====== Given text

On Mon, Jul 23, 2018, 7:21 AM Boris Tyukin <[email protected]> wrote:

> Hi Todd,
>
> Are you saying that your earlier comment below is not longer valid with
> Impala 2.11 and if I replicate a table to all our Kudu nodes Impala can
> benefit from this?
>

No, the earlier comment is still valid. Just saying that in some cases
exchange can be faster in the new Impala version.


> "
> *It's worth noting that, even if your table is replicated, Impala's
> planner is unaware of this fact and it will give the same plan regardless.

============
====== Supplied information

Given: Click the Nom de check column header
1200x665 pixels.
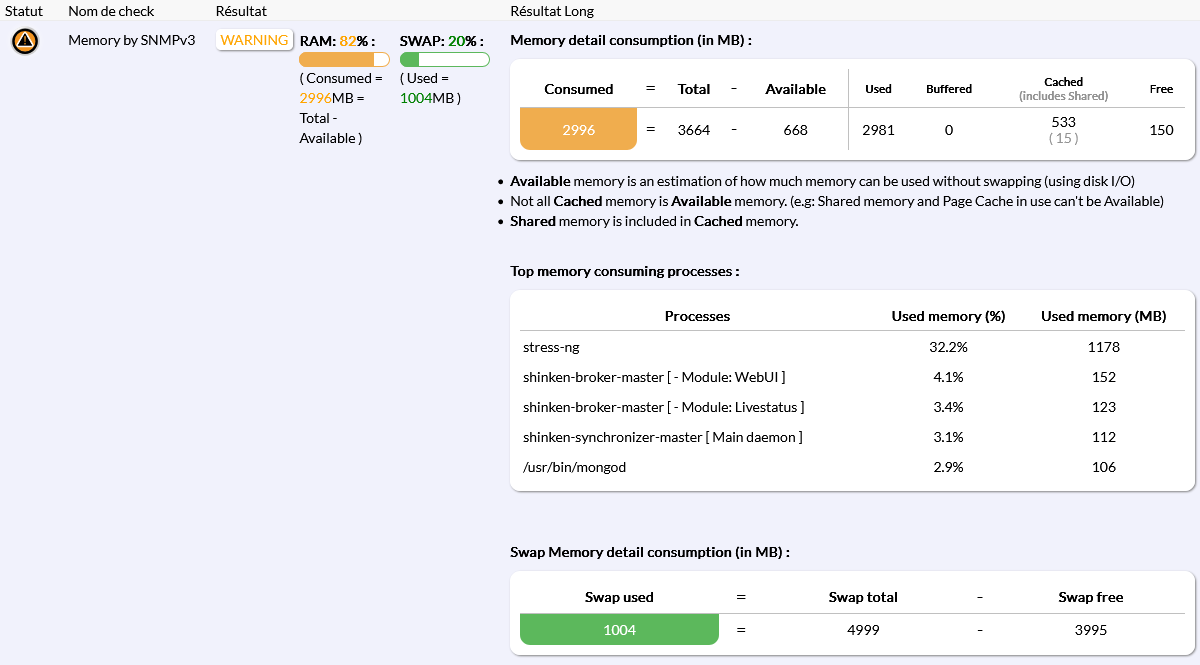Looking at the screenshot, I should tap(113, 11).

============

> _Stated goal_: According to the reply in the Impala mailing-list text, what can be faster in some cases in the new Impala version?

> _Full output_: Exchange